With Team USA’s roster for the 2016 Olympics being released earlier this week, it may seem that representing one’s country at the summer games is a dying trend. After all, many of the NBA’s premier stars opted to skip this year.
And that raises an even bigger question: is the future of Olympic basketball in the United States in trouble?
Looking at it from an outsider’s perspective, it seems like an honor and a privilege to don the iconic red white and blue, an invitation so immaculate that it’s almost undeniable. What person in their right mind would decline the opportunity to take in a whole new culture with some of the most celebrated people on the planet, all while playing the game they love?
But from a player’s perspective, the consequences may outweigh the benefits. They all just grinded through an intense 82-game regular season, and most of them made a respectable run through the even more intense postseason. Their bodies are beaten down from taking the floor every other night for 8 months, and they’re in dire need of rest.
And when the invite comes from Team USA to take part in the summer games, they’re left with a tough decision; do I use my off-season to rest, recover, and improve myself for next season, or do I dedicate my entire summer to my country, battering my body even further and leaving myself with virtually no time to recoup for the upcoming campaign?
And for the longest time, players chose the ladder and represented their country.
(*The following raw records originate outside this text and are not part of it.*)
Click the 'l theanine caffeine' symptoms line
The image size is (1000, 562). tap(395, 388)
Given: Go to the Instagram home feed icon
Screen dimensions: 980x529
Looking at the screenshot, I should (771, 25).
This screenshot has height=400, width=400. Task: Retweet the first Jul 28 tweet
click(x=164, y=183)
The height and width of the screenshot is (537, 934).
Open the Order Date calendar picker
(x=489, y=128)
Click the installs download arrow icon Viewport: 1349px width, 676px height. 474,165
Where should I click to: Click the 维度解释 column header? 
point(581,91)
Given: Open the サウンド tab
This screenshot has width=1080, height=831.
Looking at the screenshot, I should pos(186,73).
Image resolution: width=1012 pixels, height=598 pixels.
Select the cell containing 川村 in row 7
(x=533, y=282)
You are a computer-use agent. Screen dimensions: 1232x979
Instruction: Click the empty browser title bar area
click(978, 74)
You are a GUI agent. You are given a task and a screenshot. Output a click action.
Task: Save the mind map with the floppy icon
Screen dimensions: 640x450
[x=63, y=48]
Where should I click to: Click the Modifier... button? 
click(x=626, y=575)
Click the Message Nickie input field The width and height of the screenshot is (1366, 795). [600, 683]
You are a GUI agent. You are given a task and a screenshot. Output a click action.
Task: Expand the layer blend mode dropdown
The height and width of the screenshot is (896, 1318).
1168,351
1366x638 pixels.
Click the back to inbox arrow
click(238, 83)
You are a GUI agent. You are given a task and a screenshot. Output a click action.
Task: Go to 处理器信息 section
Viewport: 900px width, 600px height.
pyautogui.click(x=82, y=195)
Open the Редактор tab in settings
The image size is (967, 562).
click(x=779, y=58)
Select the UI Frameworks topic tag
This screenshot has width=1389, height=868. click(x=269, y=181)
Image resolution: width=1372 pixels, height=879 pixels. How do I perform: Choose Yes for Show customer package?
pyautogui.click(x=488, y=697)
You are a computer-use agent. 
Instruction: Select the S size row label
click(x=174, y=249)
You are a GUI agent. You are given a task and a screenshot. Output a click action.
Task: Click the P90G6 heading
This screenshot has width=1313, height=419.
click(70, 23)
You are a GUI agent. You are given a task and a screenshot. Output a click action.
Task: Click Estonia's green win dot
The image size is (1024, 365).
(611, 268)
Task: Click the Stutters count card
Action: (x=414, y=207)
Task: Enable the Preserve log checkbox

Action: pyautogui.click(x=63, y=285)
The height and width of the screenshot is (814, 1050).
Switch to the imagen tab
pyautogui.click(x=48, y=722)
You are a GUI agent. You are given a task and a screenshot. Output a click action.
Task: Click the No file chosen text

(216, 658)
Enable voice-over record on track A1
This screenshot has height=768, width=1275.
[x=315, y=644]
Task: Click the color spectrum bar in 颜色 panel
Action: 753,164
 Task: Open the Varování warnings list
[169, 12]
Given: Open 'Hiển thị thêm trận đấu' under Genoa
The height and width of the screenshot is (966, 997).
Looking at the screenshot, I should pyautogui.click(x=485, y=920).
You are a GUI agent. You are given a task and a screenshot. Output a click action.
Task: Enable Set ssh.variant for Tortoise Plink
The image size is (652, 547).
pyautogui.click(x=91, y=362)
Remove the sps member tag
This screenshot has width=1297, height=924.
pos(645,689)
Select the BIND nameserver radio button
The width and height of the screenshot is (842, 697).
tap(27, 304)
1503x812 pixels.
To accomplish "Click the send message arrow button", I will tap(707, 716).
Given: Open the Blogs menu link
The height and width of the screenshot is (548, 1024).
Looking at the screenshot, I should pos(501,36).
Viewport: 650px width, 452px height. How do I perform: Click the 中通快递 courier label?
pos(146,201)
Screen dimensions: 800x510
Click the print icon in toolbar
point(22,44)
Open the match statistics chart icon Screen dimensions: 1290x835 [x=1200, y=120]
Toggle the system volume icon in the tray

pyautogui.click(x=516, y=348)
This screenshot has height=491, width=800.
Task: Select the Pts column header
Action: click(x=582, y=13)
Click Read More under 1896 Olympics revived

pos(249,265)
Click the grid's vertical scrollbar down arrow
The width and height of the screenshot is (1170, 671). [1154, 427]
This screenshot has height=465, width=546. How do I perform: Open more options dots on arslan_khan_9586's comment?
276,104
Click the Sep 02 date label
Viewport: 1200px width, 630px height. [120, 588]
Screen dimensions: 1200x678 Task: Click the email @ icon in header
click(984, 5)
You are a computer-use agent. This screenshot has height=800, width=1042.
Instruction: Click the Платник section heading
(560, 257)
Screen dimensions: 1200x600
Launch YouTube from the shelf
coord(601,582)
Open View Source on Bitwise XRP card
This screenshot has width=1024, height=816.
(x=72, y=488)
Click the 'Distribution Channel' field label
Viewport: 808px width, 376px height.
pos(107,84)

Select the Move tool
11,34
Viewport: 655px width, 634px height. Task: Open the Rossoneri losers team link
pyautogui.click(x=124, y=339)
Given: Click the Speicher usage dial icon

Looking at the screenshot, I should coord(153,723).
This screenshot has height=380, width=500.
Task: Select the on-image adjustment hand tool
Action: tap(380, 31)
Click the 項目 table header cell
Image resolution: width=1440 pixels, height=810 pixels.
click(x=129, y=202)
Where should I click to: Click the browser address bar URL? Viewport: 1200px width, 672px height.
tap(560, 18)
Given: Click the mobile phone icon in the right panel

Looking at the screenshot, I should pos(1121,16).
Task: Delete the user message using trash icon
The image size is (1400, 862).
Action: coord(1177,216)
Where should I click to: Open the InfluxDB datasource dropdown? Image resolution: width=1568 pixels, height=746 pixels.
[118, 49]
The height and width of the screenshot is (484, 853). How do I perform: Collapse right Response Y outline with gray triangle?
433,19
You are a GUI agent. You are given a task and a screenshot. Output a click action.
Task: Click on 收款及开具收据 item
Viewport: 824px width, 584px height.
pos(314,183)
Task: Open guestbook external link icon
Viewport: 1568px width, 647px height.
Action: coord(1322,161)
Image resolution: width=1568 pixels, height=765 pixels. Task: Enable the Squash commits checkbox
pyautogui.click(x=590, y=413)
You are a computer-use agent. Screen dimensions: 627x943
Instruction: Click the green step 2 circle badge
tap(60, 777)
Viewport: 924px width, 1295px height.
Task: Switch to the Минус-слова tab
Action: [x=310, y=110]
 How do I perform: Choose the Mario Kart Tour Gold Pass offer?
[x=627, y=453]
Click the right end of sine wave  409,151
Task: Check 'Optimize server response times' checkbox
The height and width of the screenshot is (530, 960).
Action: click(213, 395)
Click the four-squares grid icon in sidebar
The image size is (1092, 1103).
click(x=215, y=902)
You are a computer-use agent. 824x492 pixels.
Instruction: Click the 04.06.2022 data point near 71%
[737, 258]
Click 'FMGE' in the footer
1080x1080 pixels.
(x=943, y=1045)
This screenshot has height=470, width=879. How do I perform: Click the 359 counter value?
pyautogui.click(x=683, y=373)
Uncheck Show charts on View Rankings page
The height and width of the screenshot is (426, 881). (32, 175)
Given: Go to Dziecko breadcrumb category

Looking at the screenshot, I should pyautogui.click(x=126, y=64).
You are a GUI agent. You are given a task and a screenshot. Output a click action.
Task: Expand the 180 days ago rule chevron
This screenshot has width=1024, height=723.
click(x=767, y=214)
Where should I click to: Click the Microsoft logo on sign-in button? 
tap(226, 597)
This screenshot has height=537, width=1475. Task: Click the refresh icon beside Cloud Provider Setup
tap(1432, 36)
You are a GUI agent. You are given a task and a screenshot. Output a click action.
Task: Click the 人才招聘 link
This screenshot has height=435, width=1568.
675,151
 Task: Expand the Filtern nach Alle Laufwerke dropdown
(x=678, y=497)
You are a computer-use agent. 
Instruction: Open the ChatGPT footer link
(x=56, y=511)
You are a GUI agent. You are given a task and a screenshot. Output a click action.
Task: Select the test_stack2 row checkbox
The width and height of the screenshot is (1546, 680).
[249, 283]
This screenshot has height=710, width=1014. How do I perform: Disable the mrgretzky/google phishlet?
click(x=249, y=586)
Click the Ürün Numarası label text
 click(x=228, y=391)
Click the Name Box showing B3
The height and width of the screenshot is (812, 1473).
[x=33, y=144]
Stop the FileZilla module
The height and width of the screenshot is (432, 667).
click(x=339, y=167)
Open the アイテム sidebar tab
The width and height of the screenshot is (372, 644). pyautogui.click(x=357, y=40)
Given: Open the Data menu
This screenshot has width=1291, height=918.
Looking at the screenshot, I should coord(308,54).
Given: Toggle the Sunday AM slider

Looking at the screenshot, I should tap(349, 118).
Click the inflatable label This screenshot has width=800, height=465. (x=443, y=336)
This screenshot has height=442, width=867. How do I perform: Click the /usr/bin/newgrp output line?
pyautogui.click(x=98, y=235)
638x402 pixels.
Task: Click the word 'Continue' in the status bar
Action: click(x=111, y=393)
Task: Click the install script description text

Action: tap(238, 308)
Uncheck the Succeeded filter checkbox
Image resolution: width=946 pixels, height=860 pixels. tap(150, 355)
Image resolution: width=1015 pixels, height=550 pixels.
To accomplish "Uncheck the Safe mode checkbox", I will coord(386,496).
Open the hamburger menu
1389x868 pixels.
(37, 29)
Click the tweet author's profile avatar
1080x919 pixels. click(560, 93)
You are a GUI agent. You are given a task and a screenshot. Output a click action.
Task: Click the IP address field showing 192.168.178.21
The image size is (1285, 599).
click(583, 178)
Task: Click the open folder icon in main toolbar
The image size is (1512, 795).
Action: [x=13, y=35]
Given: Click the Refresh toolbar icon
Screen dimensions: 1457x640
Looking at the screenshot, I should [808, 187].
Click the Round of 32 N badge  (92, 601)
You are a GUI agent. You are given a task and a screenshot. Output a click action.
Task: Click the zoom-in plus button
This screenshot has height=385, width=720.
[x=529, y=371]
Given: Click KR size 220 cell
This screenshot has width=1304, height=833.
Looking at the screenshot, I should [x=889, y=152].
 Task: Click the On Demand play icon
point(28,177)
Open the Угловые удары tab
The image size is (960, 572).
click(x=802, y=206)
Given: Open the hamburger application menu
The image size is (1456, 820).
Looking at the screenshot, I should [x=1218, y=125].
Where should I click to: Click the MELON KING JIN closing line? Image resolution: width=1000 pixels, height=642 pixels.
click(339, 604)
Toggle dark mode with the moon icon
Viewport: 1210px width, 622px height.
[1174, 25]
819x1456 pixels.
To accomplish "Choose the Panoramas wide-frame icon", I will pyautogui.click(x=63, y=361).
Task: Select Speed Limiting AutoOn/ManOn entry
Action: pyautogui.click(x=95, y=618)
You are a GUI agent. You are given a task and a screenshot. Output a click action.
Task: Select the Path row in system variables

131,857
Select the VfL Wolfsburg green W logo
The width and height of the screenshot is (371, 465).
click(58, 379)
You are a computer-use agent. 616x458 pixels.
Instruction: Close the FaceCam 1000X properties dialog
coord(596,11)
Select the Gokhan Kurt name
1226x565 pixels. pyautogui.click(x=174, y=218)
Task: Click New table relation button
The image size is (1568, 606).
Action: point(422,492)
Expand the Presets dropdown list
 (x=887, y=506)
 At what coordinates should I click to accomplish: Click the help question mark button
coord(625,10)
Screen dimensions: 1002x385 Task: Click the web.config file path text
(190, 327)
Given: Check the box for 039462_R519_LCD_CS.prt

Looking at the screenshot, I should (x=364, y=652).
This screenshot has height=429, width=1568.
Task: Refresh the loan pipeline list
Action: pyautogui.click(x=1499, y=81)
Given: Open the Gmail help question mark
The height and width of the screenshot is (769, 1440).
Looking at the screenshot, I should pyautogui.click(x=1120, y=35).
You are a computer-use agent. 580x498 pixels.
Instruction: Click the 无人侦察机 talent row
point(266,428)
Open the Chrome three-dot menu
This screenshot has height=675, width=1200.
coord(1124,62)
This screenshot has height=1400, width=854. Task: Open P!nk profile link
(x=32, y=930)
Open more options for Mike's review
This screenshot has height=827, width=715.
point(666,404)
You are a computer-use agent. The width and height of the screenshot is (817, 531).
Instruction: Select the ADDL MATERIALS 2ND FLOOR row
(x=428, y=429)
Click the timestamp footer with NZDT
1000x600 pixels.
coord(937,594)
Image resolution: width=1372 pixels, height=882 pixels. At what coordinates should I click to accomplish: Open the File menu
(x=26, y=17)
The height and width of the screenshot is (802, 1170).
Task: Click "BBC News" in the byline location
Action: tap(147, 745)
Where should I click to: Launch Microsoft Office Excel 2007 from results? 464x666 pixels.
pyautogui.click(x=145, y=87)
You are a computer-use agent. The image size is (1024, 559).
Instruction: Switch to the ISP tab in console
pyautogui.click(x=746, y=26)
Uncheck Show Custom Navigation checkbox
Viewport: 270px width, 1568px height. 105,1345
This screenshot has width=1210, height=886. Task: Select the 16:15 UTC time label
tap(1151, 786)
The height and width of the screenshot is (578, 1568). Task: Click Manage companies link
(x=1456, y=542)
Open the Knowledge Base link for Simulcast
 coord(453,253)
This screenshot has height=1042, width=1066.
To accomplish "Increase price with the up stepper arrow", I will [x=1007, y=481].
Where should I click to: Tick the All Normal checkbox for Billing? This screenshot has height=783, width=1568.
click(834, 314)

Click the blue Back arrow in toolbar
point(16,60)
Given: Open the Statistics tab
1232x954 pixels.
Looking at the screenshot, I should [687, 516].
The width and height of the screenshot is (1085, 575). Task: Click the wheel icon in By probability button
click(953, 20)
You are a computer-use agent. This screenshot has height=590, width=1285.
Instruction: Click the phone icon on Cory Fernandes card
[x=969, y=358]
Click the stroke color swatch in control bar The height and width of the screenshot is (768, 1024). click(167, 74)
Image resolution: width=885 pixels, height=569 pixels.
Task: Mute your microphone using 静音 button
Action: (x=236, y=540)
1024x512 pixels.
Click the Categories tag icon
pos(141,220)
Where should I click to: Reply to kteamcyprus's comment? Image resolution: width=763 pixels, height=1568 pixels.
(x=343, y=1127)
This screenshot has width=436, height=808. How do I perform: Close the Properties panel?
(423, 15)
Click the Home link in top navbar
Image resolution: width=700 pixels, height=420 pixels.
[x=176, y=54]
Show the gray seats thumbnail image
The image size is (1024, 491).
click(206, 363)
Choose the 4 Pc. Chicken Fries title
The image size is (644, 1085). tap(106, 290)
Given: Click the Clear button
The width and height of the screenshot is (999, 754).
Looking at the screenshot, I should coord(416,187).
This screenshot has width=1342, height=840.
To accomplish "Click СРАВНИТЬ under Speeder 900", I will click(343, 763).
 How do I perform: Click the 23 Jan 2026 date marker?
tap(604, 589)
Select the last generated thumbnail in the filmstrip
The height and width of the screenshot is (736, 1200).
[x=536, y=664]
It wasn’t until recently that we’ve seen the trend start to reverse, and more and more players have skipped out on their international “responsibilities”, not that they owed America anything in the first place.
But there’s a method to the madness, and it’s of no concern to the future of the Olympic team.
The most notable players to skip out this year are LeBron James, Steph Curry, Chris Paul and Kobe Bryant. They’re all either recovering from injury (Steph and CP3), or have given everything they had to the national team (LeBron and Kobe).
The stars just aligned this year where many of the NBA’s most profitable players were left with no choice but to decline the invitation. It’s the exception, not the rule.
In fact, out of the 24 American-born players selected to the 2016 All-Star game, 22 have competed for Team USA in a competitive tournament. And the two exceptions, John Wall and Paul Millsap, were among the final cuts for the 2014 FIBA Basketball World Cup.
The stars of the past that have lit up previous Olympics have already given away numerous summers for the sake of the country. They never owed the United States anything to begin with, but their contributions go beyond measure.
We were spoiled for years watching some of the greatest players ever take the floor as a cohesive unit. From those brilliant performances, unrealistic expectations were made that every single Olympic team should be of that caliber. But in reality, we’ll only see teams as good as the 2008 and 2012 teams once or twice a generation.
And for that, Olympic basketball is by no means dying. What we’re witnessing now is a new crop of budding stars, the next generation. So instead of talking about how great the Olympic team used to be, let’s appreciate the talent that’s about to be put on display in Rio, for these players will shape the NBA landscape for years to come.